Download the Little Mountain Rally poster here.

Wednesday, April 9, 2008

THIS WEEKEND!! Stand For Housing

Streams of Justice will concentrate its effort in this coming Saturday's STAND FOR HOUSING at the corner of Broadway and Commercial, rather than 1st Ave and Commercial where we usually are. This is because two other groups are often at the corner of 1st and Commercial, so we thought it best to spread ourselves out and cover more territory, in order to get the word out to more people.

So come on down and join us - it is a big and very busy corner, and we need lots of help.

SoJ STAND FOR HOUSING
Saturday, April 12th
1:00 - 2:00 pm
Broadway and Commercial

Friday, March 7, 2008

ACTION - March 8 Stands

CITYWIDE HOUSING COALITION

Immediate Release
Contact: Rider Cooey 604.872-1382
6 March 2008
Vancouver, BC CANADA


Street-corner “STANDS” for Housing Continue this Saturday and next

Neighbourhood housing activists will again stand on Vancouver streetcorners, Saturday March 8 for one hour, 1-2pm, with banners and wearing vivid blue scarves. They’ll be calling attention to federal and provincial failures to build permanent low-income housing, and the City of Vancouver’s proposed abandonment of deals with Concord Pacific for affordable housing in downtown condo towers.

STANDers will also be paying respects to the hundreds of dead and dying homeless men, women, and children— victims of legislated poverty and government neglect in BC and Canada. In Vancouver they populate our streets and lanes, huddle in parks and encampments, burn to death in doorways, are crushed in back alley garbage bins.

Ten “STAND for Housing—Homes for All!” sites have been confirmed for this, the third of four weekly Stands:

  1. Main St. & 33rd Avenue (Kia Salomons and Community Advocates for Little Mtn)
  2. Main St & King Edward (Ned Jacobs, Mary Ann Code, and CALM)
  3. Arbutus & King Edward (Homeless Nation and Random Acts Of Kindness (RAOK)
  4. Broadway & McDonald (Candace Simmonds and Kitsilano CHC)
  5. Heather & 6th Ave (Rider Cooey and False Creek neighbours)
  6. Commercial & 1st Avenue (Anna Truong, Calvin Baird & Streams of Justice)
  7. Cordova & Gore (Anne Kennedy and St James Social Gospel Coordinating Group)
  8. Oak & W 49th Ave (Leslie Kemp and Unitarian Church Social Justice Cttee)
  9. Commercial & Broadway (Lauren Gill, Homeless Nation and RAOK)
  10. Burrard & Nelson (Bobbie Phillips and the St Andrew’s-Wesley (Homelessness & Mental Health Action Group)
[Christ Church Cathedral, Georgia & Burrard, will resume next week.]

Some STANDs for Housing will pause over the Easter Break, Friday to Monday March 21-24, then continue, calling for substantial funding to be dedicated by federal, provincial, and municipal politicians to building new, permanent, low- and welfare-income housing.

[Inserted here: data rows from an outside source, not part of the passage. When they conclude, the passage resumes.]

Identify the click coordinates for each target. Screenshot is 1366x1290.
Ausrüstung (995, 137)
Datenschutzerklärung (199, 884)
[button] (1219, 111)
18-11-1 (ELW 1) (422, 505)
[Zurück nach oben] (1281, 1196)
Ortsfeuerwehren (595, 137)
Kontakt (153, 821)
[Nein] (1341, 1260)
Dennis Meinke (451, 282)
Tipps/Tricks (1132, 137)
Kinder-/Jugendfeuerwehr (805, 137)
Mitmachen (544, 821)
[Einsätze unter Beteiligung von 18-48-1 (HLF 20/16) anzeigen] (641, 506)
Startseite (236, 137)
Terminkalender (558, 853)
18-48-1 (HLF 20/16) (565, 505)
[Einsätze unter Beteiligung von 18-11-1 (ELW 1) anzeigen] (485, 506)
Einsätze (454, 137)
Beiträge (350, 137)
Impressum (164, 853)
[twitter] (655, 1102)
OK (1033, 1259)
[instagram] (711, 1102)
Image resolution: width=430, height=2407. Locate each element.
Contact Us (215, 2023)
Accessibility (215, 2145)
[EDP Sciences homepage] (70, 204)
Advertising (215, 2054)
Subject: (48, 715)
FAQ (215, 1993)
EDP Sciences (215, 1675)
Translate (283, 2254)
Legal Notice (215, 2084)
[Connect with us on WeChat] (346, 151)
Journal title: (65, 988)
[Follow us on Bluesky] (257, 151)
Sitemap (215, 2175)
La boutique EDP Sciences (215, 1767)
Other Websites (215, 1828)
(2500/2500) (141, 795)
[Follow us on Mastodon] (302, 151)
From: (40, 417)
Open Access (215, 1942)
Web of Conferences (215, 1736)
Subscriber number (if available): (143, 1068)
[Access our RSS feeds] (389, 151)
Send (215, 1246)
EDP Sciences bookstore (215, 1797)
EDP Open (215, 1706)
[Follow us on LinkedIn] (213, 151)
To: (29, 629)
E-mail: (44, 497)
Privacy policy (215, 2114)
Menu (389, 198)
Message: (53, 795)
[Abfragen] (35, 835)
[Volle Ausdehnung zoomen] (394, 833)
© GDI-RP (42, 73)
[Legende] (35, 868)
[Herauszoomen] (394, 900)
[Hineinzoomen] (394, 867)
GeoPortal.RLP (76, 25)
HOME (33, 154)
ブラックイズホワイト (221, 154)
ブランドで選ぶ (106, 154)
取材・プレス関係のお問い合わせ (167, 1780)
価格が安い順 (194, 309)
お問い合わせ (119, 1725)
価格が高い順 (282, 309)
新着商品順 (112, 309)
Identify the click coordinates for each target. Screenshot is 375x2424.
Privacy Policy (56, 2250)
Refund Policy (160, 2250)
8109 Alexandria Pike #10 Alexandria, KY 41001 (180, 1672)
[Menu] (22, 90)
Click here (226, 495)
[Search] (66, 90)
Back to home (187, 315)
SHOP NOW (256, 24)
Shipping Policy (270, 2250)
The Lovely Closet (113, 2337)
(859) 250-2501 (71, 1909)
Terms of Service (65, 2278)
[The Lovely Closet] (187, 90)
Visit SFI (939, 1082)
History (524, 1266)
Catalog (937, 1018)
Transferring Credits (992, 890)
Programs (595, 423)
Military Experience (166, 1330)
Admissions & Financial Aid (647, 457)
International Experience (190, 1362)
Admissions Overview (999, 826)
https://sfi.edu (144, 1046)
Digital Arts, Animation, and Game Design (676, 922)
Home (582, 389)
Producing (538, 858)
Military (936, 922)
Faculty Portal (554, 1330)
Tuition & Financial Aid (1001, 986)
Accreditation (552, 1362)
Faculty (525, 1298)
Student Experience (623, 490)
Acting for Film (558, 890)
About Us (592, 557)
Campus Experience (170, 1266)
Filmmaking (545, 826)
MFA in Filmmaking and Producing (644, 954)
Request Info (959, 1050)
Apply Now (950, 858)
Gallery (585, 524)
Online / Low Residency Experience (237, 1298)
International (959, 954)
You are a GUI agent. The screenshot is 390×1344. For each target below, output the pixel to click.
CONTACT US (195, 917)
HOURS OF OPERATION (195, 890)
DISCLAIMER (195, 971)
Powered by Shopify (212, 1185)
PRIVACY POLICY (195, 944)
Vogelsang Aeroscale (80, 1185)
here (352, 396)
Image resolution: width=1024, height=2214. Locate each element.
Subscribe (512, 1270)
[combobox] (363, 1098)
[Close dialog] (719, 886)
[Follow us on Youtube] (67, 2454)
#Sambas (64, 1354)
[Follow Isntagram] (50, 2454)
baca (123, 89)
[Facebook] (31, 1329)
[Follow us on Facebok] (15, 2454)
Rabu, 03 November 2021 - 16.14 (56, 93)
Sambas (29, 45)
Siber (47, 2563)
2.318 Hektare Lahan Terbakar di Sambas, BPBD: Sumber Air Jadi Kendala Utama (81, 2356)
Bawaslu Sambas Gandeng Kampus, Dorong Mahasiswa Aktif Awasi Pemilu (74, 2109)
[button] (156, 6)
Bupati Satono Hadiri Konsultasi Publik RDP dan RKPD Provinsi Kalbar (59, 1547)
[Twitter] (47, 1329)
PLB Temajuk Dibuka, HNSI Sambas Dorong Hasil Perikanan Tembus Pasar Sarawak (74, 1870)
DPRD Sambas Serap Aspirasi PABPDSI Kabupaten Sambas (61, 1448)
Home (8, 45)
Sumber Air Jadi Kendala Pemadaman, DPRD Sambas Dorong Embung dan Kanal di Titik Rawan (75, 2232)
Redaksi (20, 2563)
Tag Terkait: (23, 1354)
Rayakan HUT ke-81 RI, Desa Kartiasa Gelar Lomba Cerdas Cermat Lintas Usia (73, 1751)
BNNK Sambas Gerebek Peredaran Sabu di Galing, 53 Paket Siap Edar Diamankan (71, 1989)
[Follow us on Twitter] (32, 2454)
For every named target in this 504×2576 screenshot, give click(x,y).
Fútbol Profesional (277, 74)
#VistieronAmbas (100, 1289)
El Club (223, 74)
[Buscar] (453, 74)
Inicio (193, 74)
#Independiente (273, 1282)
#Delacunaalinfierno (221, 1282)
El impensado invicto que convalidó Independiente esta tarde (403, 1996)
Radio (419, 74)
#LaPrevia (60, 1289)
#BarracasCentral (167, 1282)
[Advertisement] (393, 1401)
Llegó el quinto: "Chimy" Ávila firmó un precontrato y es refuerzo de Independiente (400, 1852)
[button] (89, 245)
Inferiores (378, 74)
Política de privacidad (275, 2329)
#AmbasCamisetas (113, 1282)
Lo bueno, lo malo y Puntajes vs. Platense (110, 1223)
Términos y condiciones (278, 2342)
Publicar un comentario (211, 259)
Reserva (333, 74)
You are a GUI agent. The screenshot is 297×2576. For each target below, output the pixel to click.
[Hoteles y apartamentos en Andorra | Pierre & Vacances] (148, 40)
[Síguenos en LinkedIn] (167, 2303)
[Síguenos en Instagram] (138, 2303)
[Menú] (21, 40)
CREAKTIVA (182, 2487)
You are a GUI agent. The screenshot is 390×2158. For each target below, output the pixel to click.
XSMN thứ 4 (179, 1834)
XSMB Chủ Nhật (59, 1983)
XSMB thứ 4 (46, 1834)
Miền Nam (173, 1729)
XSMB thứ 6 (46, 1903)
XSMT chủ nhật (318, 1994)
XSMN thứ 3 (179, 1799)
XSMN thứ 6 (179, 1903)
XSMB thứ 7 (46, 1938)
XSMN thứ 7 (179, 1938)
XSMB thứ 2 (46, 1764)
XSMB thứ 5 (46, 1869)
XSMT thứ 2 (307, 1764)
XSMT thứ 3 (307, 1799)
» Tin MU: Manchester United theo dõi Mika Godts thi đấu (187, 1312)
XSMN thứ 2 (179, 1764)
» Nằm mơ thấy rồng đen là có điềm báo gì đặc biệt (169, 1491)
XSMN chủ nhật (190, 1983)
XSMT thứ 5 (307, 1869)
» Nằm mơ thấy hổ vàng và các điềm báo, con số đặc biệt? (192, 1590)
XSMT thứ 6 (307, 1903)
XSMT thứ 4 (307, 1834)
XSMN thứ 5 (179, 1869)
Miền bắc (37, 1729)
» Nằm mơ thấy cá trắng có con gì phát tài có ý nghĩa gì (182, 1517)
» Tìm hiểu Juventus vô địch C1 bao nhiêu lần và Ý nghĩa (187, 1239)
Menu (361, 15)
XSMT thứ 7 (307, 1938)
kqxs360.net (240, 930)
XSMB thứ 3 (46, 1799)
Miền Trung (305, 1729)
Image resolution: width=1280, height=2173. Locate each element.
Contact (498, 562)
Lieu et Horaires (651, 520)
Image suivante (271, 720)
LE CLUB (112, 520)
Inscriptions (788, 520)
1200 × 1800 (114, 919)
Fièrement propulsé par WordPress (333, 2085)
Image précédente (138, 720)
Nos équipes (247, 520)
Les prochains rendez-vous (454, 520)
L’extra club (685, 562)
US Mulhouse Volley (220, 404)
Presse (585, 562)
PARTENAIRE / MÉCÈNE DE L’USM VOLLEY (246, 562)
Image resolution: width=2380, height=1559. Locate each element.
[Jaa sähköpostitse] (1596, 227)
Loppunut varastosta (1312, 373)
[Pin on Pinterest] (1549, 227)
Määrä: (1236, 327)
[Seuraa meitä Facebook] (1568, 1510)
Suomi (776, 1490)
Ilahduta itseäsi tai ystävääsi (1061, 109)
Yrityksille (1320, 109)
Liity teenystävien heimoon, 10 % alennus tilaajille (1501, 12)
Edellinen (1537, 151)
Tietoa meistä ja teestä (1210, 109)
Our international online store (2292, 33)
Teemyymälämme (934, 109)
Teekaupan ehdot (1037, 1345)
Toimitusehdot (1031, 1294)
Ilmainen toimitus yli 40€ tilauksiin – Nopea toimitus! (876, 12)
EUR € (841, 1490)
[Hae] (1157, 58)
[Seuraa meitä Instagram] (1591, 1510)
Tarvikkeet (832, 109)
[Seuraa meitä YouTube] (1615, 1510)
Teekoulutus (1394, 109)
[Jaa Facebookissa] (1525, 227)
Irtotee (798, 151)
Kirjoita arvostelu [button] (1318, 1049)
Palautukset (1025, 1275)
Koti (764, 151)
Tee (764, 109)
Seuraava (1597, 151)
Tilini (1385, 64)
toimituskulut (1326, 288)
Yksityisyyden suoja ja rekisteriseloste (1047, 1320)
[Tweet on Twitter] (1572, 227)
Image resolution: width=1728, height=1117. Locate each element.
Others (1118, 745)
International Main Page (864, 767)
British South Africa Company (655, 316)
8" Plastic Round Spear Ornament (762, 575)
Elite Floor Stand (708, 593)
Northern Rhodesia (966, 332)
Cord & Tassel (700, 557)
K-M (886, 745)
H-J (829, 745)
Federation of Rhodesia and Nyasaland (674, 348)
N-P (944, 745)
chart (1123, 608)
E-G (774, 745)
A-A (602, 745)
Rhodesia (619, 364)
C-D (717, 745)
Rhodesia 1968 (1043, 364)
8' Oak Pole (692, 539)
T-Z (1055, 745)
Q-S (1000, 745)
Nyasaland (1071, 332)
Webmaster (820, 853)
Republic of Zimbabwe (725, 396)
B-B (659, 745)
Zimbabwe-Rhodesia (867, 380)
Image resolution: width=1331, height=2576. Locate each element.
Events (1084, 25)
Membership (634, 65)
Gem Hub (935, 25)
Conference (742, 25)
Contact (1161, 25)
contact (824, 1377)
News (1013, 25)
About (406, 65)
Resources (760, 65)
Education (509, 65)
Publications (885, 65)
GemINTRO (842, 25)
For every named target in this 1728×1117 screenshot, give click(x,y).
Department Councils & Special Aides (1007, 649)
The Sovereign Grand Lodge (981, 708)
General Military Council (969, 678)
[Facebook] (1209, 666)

Using the
surplus billions in the prosperous economies of Canada and BC to build the full spectrum of housing for all citizens is the primary mechanism by which homelessness must be defeated.
The public and media are invited to join us at any of the above locations. The idea of the STAND is based on the moving example of the Mothers of the Plaza de Mayo, whose children were "disappeared" by the military, 1976 to 1983. They stood every week in a city square wearing white scarves until the generals capitulated. The scarves became an international “brand” for protests against unjust and inhumane governments.